Start of Text to read

Sales & Marketing Management reported that Verleon spent $850,000 on a sales training program which employs comparison shopping. Sales figures for the first two months of 1995 (after the training) were double those of last year for the same period. The sales reps experienced an invaluable gain of confidence and trust in their product.

An April 1995 issue of the Advertising Journal said DeLeon Automotive Group, an auto dealer chain, planned a three-year, $400,000 project to retrain nearly 500 employees. Mr. DeLeon believes his dealerships are only as good as the people working in them. He hired consultants to improve the responsiveness of his personnel. He also hired Main Frame, an national database management company which targets car dealerships, to improve the follow-up process with potential car buyers.

These are just a few of the multitude of examples available that illustrate the growing commitment to training in the automotive industry. With its wide range of training programs, flexible presentation capabilities, and industry knowledge, PSAD is in an excellent position to gain significant market share in this evolving industry.

End of Text to read
Start of Records shown

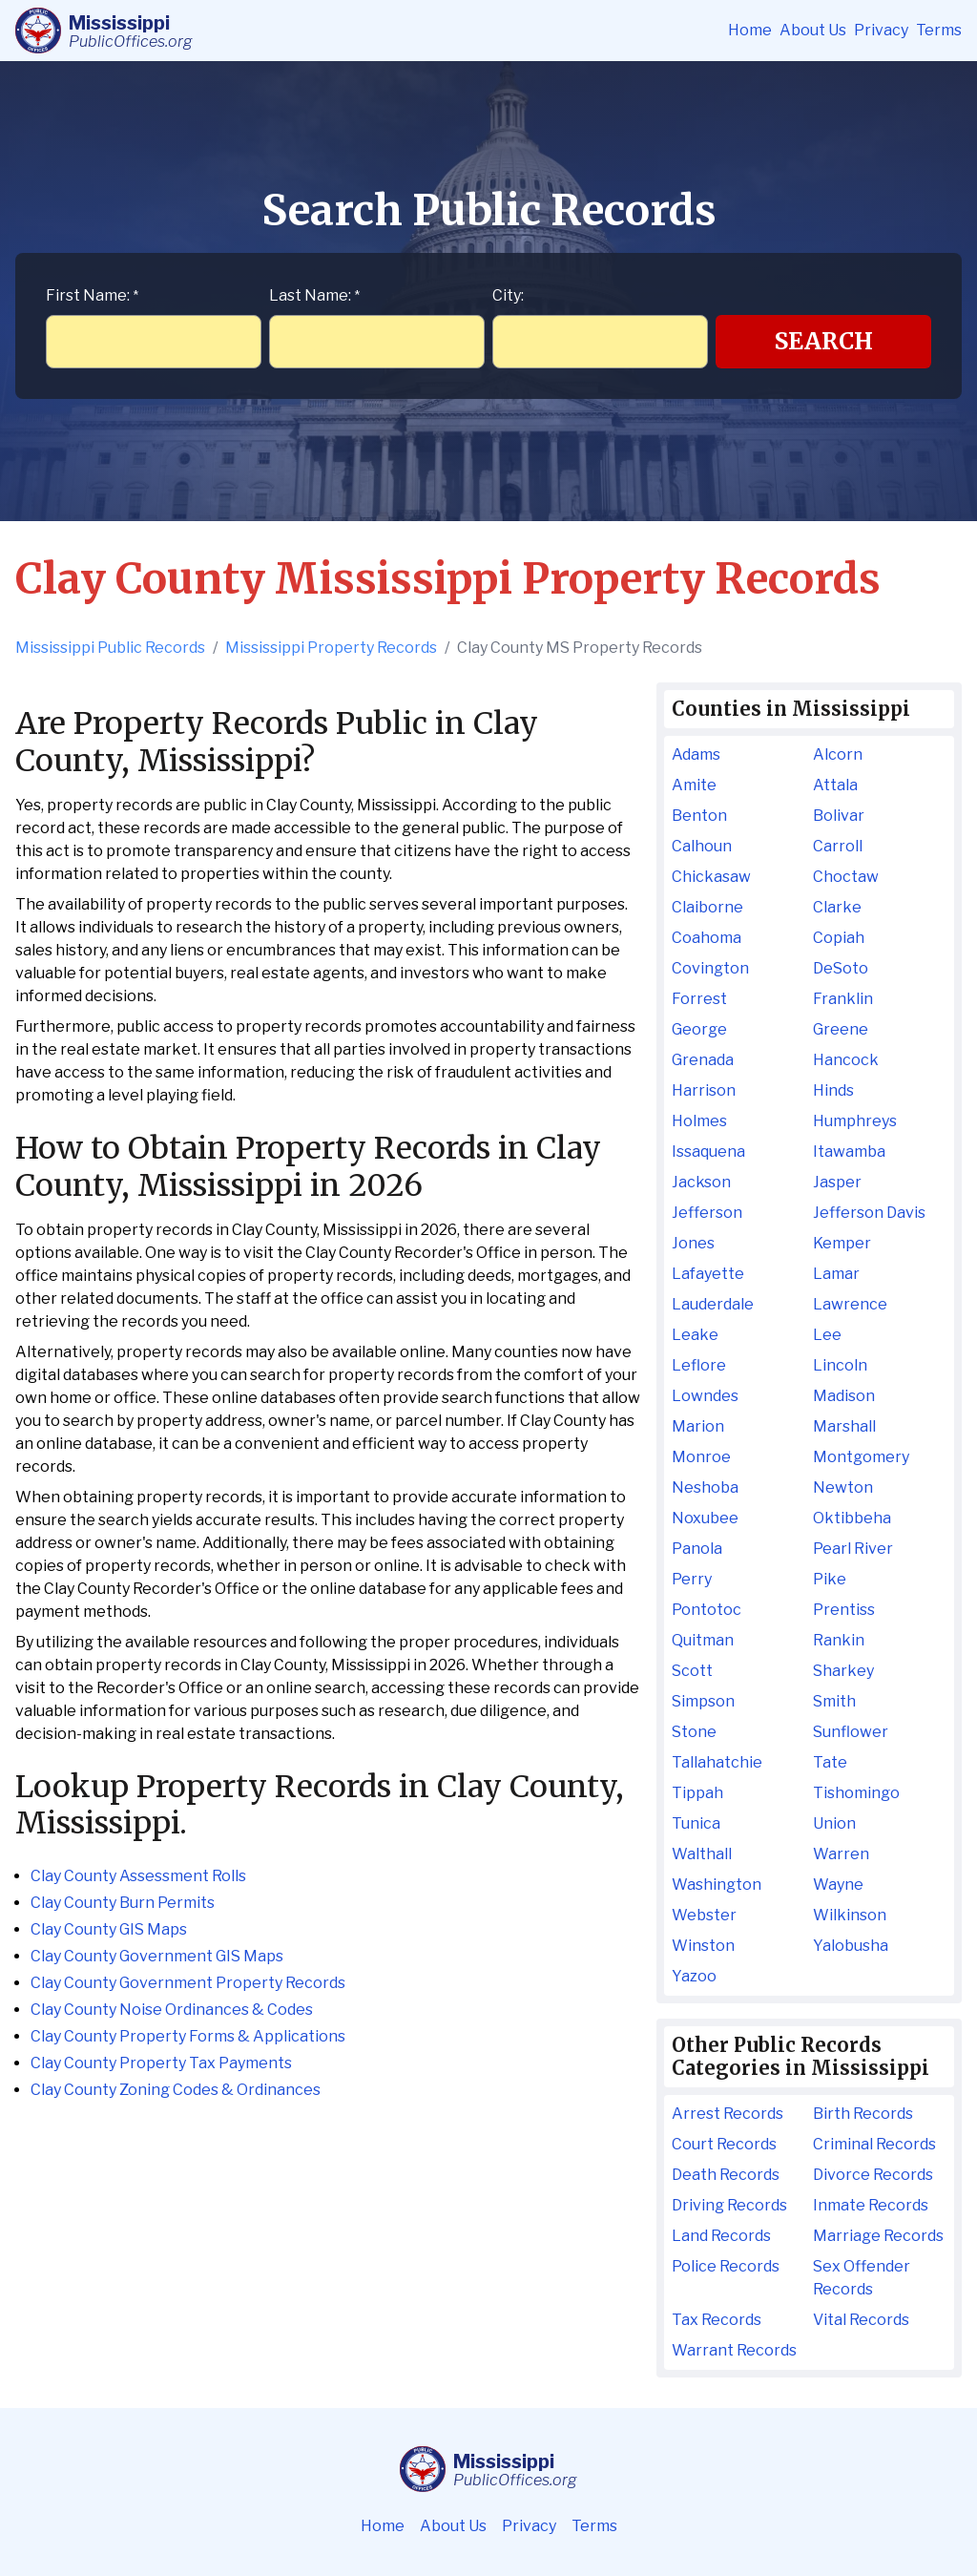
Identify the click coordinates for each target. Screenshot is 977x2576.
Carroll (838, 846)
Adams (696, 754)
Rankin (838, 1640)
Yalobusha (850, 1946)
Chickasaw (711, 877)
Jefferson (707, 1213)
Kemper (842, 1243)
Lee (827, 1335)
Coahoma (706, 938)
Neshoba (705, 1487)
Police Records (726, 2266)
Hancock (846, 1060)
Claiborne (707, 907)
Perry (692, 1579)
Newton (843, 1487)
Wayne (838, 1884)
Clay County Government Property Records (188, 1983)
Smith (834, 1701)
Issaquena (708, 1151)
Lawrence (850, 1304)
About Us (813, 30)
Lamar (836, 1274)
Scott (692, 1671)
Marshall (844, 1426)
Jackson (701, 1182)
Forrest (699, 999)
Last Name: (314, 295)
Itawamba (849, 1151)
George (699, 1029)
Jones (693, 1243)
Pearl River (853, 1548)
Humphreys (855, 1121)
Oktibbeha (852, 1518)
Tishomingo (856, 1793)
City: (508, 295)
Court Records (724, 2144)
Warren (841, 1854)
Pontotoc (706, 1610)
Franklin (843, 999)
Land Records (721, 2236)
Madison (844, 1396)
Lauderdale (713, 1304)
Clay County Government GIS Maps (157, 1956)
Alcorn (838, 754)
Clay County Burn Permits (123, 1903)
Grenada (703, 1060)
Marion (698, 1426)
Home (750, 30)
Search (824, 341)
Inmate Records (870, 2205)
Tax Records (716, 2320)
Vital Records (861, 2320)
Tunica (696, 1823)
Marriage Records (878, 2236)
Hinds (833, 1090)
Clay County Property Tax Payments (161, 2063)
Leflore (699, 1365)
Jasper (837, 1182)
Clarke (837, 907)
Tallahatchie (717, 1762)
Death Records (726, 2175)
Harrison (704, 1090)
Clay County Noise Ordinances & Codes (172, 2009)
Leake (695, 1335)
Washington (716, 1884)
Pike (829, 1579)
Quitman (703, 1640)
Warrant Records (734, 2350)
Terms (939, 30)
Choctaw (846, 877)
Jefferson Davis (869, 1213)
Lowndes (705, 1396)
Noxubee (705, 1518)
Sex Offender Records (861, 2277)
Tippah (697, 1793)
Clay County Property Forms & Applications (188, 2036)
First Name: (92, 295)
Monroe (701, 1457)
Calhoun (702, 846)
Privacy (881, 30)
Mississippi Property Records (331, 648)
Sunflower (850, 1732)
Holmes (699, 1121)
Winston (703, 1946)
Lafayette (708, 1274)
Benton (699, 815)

End of Records shown
Start of Records shown

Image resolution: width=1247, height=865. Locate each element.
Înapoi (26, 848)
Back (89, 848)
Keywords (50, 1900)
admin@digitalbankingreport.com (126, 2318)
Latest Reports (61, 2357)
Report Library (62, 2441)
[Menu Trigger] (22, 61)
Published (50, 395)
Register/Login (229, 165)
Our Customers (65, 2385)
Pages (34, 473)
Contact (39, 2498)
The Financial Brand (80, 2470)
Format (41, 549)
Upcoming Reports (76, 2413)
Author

End of Records shown
Start of Records shown

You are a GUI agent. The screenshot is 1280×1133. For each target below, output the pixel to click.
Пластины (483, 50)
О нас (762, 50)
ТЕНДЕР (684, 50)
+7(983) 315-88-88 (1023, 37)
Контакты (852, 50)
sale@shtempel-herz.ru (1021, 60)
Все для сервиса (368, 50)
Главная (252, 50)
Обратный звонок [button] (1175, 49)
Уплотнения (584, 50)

End of Records shown

> **Set exercise**: Update the automotive training text from "These are just" through "this evolving industry.", replacing "evolving" with "changing".

> **Response**:
These are just a few of the multitude of examples available that illustrate the growing commitment to training in the automotive industry. With its wide range of training programs, flexible presentation capabilities, and industry knowledge, PSAD is in an excellent position to gain significant market share in this changing industry.